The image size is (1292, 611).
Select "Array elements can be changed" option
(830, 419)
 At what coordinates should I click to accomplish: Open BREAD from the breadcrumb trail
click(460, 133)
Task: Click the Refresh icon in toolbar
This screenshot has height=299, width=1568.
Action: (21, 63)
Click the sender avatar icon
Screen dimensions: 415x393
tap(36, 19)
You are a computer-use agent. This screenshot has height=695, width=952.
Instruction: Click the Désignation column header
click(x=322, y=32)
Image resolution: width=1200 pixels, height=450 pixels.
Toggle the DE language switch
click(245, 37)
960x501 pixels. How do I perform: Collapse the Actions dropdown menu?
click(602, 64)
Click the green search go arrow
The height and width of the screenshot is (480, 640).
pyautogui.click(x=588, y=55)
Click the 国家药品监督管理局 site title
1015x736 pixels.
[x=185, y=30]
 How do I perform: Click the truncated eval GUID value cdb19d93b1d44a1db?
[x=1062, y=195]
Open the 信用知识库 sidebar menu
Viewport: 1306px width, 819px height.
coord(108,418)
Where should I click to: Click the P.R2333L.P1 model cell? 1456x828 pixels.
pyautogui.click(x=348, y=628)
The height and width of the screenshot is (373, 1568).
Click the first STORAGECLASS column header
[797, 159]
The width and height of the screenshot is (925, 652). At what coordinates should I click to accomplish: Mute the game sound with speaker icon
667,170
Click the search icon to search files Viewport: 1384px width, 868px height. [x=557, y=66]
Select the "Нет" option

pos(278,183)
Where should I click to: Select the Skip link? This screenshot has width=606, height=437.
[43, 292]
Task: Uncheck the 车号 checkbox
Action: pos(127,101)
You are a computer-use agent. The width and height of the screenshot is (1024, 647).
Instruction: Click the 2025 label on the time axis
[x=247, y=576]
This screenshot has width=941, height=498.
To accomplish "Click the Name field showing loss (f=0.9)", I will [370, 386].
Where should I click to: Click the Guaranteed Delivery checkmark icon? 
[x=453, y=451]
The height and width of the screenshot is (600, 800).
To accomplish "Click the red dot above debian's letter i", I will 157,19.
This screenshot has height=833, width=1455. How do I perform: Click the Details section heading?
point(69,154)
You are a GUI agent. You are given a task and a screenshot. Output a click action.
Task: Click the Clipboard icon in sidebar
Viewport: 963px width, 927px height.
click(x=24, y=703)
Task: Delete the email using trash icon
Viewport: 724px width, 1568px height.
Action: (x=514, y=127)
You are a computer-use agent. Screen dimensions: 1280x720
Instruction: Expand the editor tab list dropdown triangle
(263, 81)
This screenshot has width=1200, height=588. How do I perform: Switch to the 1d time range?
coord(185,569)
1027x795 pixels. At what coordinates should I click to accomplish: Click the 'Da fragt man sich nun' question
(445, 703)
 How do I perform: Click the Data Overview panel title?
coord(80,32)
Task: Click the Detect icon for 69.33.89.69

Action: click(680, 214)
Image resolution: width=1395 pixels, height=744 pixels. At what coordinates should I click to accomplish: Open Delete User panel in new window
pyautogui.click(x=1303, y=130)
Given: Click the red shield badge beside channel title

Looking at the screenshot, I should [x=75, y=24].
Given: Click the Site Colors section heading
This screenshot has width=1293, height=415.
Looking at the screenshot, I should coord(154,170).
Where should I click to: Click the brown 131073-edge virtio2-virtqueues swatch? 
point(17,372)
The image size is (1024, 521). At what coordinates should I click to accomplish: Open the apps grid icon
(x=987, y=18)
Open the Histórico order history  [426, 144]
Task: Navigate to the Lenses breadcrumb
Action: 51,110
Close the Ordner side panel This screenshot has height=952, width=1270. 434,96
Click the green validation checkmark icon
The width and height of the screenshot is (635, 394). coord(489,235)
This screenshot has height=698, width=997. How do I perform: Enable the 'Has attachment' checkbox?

**Goal of the exercise**
Nothing but the lines from the first line of the listing above through the line holding "This screenshot has width=941, height=498." should be reproduced, and each must match exactly.

**Problem solution**
The image size is (1292, 611).
Select "Array elements can be changed" option
(830, 419)
 At what coordinates should I click to accomplish: Open BREAD from the breadcrumb trail
click(460, 133)
Task: Click the Refresh icon in toolbar
This screenshot has height=299, width=1568.
Action: (21, 63)
Click the sender avatar icon
Screen dimensions: 415x393
tap(36, 19)
You are a computer-use agent. This screenshot has height=695, width=952.
Instruction: Click the Désignation column header
click(x=322, y=32)
Image resolution: width=1200 pixels, height=450 pixels.
Toggle the DE language switch
click(245, 37)
960x501 pixels. How do I perform: Collapse the Actions dropdown menu?
click(602, 64)
Click the green search go arrow
The height and width of the screenshot is (480, 640).
pyautogui.click(x=588, y=55)
Click the 国家药品监督管理局 site title
1015x736 pixels.
[x=185, y=30]
 How do I perform: Click the truncated eval GUID value cdb19d93b1d44a1db?
[x=1062, y=195]
Open the 信用知识库 sidebar menu
Viewport: 1306px width, 819px height.
coord(108,418)
Where should I click to: Click the P.R2333L.P1 model cell? 1456x828 pixels.
pyautogui.click(x=348, y=628)
The height and width of the screenshot is (373, 1568).
Click the first STORAGECLASS column header
[797, 159]
The width and height of the screenshot is (925, 652). At what coordinates should I click to accomplish: Mute the game sound with speaker icon
667,170
Click the search icon to search files Viewport: 1384px width, 868px height. [x=557, y=66]
Select the "Нет" option

pos(278,183)
Where should I click to: Select the Skip link? This screenshot has width=606, height=437.
[43, 292]
Task: Uncheck the 车号 checkbox
Action: pos(127,101)
You are a computer-use agent. The width and height of the screenshot is (1024, 647).
Instruction: Click the 2025 label on the time axis
[x=247, y=576]
This screenshot has width=941, height=498.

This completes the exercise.